Alex Dodds, the communications chair for Lewis George’s reelection campaign, says the councilmember and Gore have spoken directly about her potential run, noting that “if a close ally doesn’t feel like the councilmember is living up to her values, she’s open to having a conversation about that.” Dodds declined to discuss the content of that exchange, however.

“Janeese and Lisa have been collaborators on a bunch of stuff … and her policy platform was really similar to Janeese’s, so it has been sort of surprising and puzzling to see this,” Dodds says. “If Janeese and Lisa agree on what the work should be, then it really does feel like a disservice to the movement that we’re having this conversation.”

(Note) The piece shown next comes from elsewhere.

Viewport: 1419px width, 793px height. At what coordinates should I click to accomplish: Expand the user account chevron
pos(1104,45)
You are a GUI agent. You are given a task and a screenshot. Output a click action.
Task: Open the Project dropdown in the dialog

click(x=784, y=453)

It remains to be seen whether Gore plans to position herself as a moderate and embrace the critiques of Lewis George’s conservative, tough-on-crime critics, or whether she’ll take a more tempered approach. Some sources have speculated to LL that Gore could emphasize her background as a special agent with the Department of Housing and Urban Development’s Office of the Inspector General to portray herself as a friend to law enforcement and contrast herself with Lewis George, who came to prominence as a critic of the Metropolitan Police Department and was the Council’s sole vote against a summer crime bill backed by Bowser and other moderates.

It’s unclear whether these attacks would be effective—Gore’s own 2022 campaign website notes that she investigated “public corruption, procurement, contract fraud, and other financial fraud schemes” in that role, not exactly the territory of a beat cop. Similarly, that same website trumpets many public safety policy positions that would not look out of place on Lewis George’s campaign materials, stressing the importance of more mental health services and violence interruption as alternatives to law-and-order policing.

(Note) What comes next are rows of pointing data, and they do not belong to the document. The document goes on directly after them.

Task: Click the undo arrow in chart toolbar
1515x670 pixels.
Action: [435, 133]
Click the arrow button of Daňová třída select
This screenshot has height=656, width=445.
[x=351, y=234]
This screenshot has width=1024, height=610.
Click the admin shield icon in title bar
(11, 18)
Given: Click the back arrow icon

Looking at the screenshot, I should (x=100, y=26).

“Lisa knows that we must confront violence directly and believes that DC-wide, public health, justice-first approach is the best path forward,” Gore wrote as part of her policy platform. 

That past might not stop Gore from trying to run to Lewis George’s right, of course. Consider that she attended a recent public safety walk in the ward organized by Ward 2 Councilmember Brooke Pinto (one of many the judiciary committee chair has recently convened around the city) alongside Lewis George. She later praised Pinto in a social media post for “actually listening to residents and the agencies working on this issue day in and day out,” but did not mention Lewis George.

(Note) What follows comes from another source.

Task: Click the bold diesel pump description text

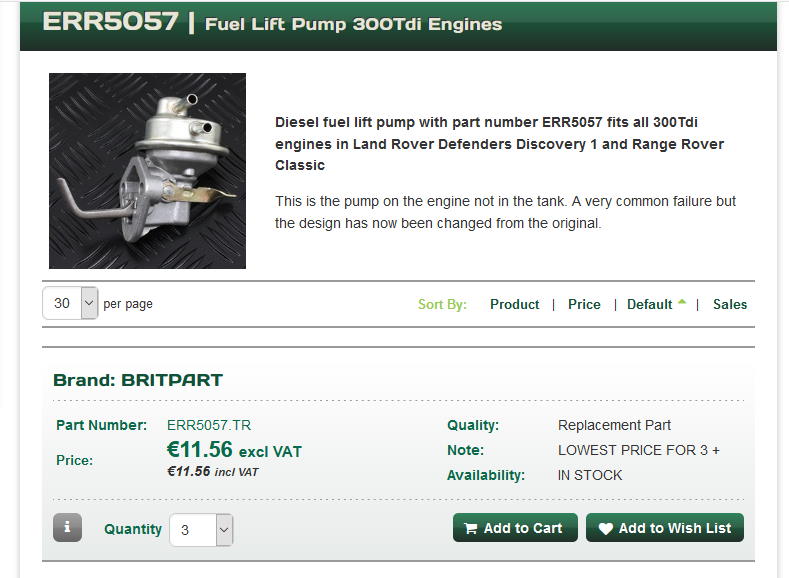Action: point(500,144)
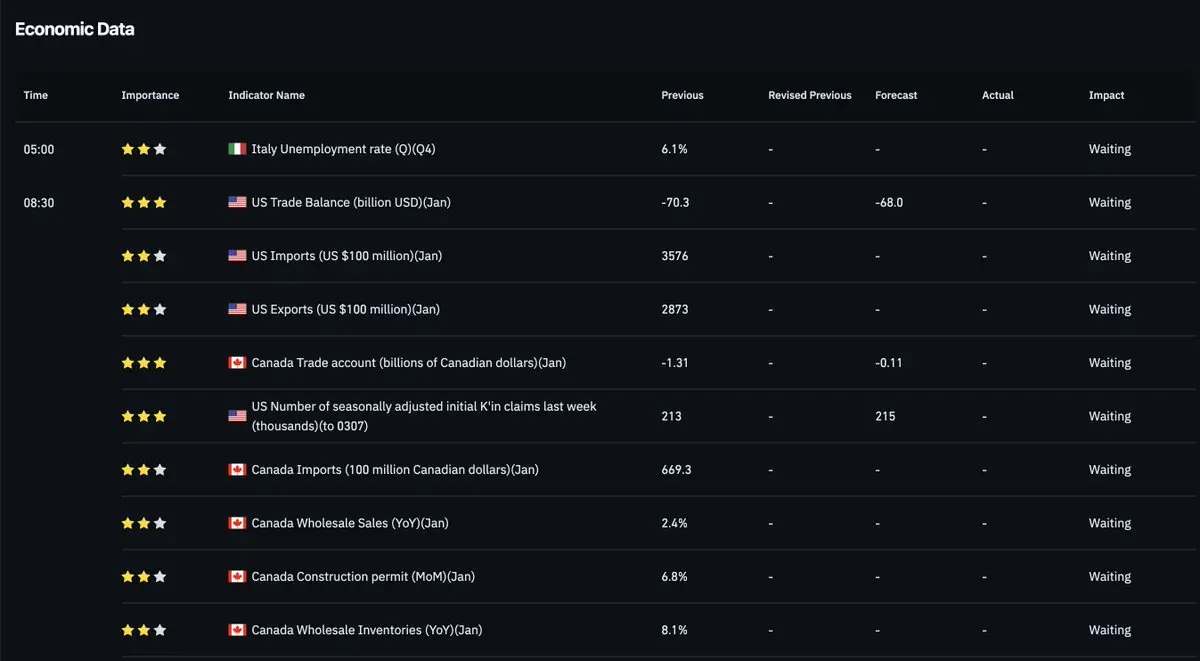Viewport: 1200px width, 661px height.
Task: Click Canada flag next to Wholesale Sales
Action: (237, 523)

“We need and deserve more leadership on this issue,” Gore wrote, cryptically. 

This has only encouraged speculation among Lewis George’s backers that Bowser is somehow involved in this effort, considering her own rhetoric these days. (Herroner’s decision to unveil her latest crime bill rolling back some of the Council’s police reform measures at the Fourth District station on Georgia Avenue NW Monday further fueled these rumors.)

Bowser and her family remain very influential in the ward, particularly in the Maryland-adjacent communities around Gore’s neck of the woods, such as Barnaby Woods, Colonial Village, and Shepherd Park. Lewis George’s 2020 victory was a sign that the ward has changed enough that the Green Team may not be as dominant there as it was in Adrian Fenty’s days, but there is little doubt that the establishment has an interest in re-asserting its primacy in Ward 4. 

With Elissa Silverman off the Council, there’s a credible argument to be made that Lewis George is Bowser’s least favorite lawmaker these days. Many see her as the new leader of the Council’s progressive bloc (and most won’t say it on the record, but many hope she’d consider running for mayor someday, perhaps as soon as 2026). Just as Bowser and the rest of the city’s political establishment lined up behind At-Large Councilmember Kenyan McDuffie, despite some past disagreements, it’s not hard to imagine them doing the same with someone like Gore. LL would not be particularly surprised to see independent expenditure groups crop up as the primary draws closer for the purpose of attacking Lewis George, all backed by the very same figures, after such an approach helped oust Silverman.

Progressives expect, however, that Lewis George is a much stronger candidate this time around. She can point to concrete achievements on the Council—engineering the expansion of SNAP benefits was a recent, somewhat unexpected win—and she’ll have plenty of money of her own, thanks to public financing. Plus, Lewis George is running in a ward race, where progressives have been able to use their superior organizing to beat even well-funded candidates.

Then again, most left-leaning strategists didn’t see McDuffie as much of a threat when he first announced his bid against Silverman, and look how that turned out. Crime has undoubtedly worsened in the city since then, and that could upend the political calculus. Ward 4 could easily become the testing ground for whether a reformer like Lewis George can survive.